Può operare a medio-alta quota per lunghi periodi, con un’autonomia che supera le 24 ore di volo continuativo e una quota operativa che raggiunge circa 15 mila metri.
Grazie ai sensori elettro-ottici e infrarossi di cui è dotato, il velivolo consente il monitoraggio costante del territorio, l’identificazione di obiettivi e la raccolta di dati di intelligence, fornendo informazioni in tempo reale ai comandi della coalizione e alle unità operative impegnate sul terreno.
Proprio per queste caratteristiche il drone distrutto rappresentava un assetto importante per la sorveglianza aerea nell’area ed era rimasto schierato nella base kuwaitiana anche dopo il parziale alleggerimento del dispositivo italiano deciso nei giorni scorsi per ragioni di sicurezza.
Le spiegazioni dello Stato Maggiore
Il capo di Stato maggiore della Difesa Luciano Portolano ha spiegato che il velivolo «costituiva un assetto indispensabile per lo svolgimento delle attività operative ed era rimasto schierato nella base al fine di garantire la continuità delle operazioni».
Portolano ha inoltre chiarito che «il dispositivo italiano della Task force air – ha aggiunto – era stato preventivamente alleggerito nei giorni scorsi, nell’ambito delle misure adottate in relazione all’evoluzione del quadro di sicurezza nell’area.

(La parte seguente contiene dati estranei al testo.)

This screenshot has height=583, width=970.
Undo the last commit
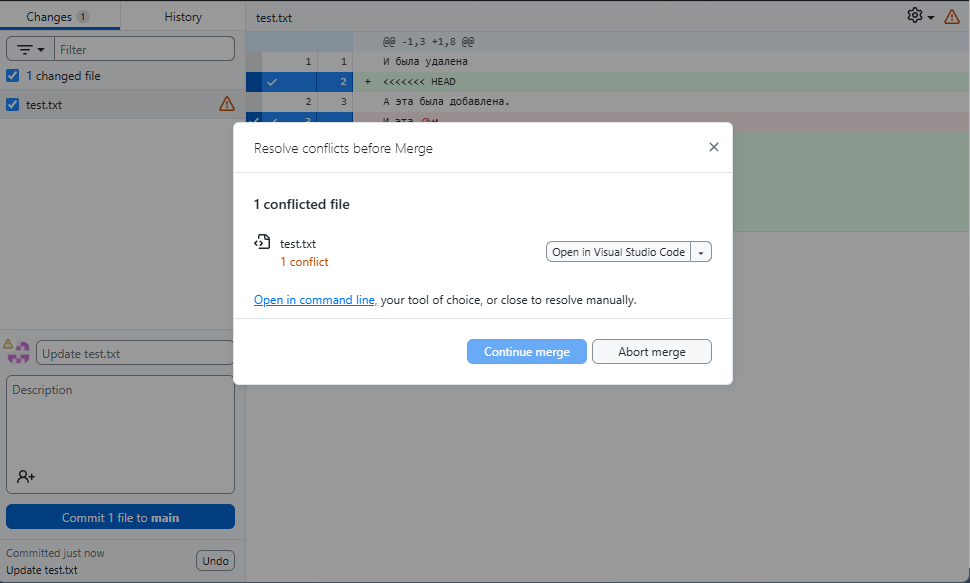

Il personale rimasto nella base è impiegato per lo svolgimento delle attività essenziali della missione».
Il capo di Stato maggiore ha informato immediatamente il ministro della Difesa. «Dell’accaduto ho prontamente informato il ministro della Difesa Crosetto, col quale sono in costante contatto per l’aggiornamento continuo della situazione di tutti i nostri contingenti all’estero».
La situazione viene seguita anche dal Comando operativo di vertice interforze (Covi), che mantiene un contatto costante con i contingenti dispiegati nell’area.

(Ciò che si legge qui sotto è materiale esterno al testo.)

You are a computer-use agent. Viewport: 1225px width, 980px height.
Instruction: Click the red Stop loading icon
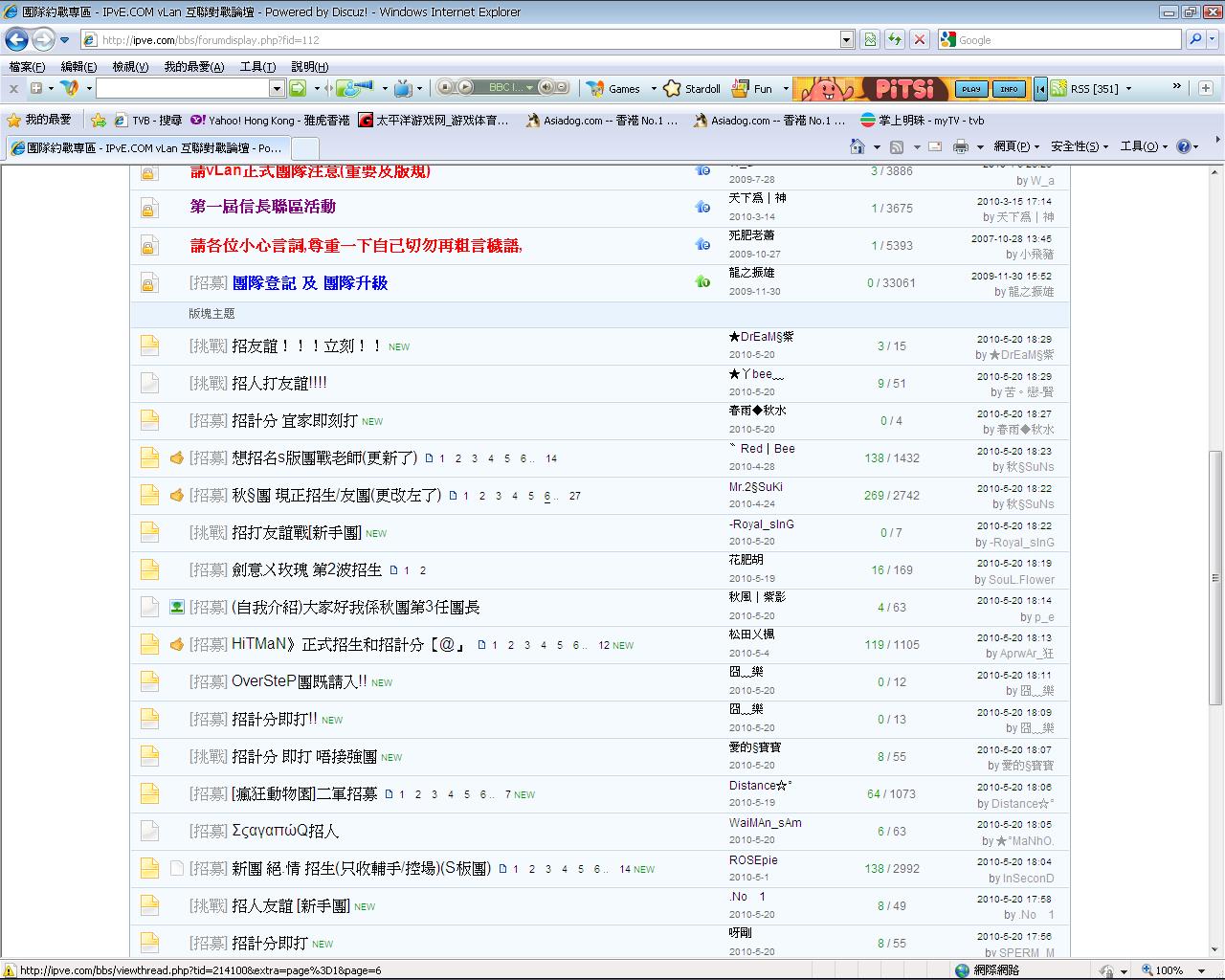[x=919, y=39]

Il governo: missioni confermate
Dal governo arriva un messaggio di continuità operativa. «Non ci facciamo intimidire, le missioni italiane continuano». Lo ha detto il ministro degli Esteri Antonio Tajani intervenendo al Tg4 Diario della domenica commentando l’attacco alla base dove operano anche militari italiani.
Il ministro ha spiegato che nelle basi italiane della regione è in corso una riduzione del personale: «Stiamo riducendo il personale» nelle basi italiane nella regione, «dobbiamo mettere al sicuro il maggior numero di uomini tenendo fede agli impegni internazionali».
Informata anche l’opposizione
Dopo l’attacco sono stati informati anche i leader dell’opposizione. Il ministro della Difesa Guido Crosetto li ha avvertiti per le vie brevi dell’attacco con drone alla base di Ali Al Salem.
La struttura kuwaitiana rappresenta uno dei principali hub operativi della coalizione internazionale nel Golfo e ospita assetti aerei statunitensi e alleati impiegati nelle attività di sicurezza regionale e nelle operazioni contro le reti jihadiste attive tra Iraq e Siria.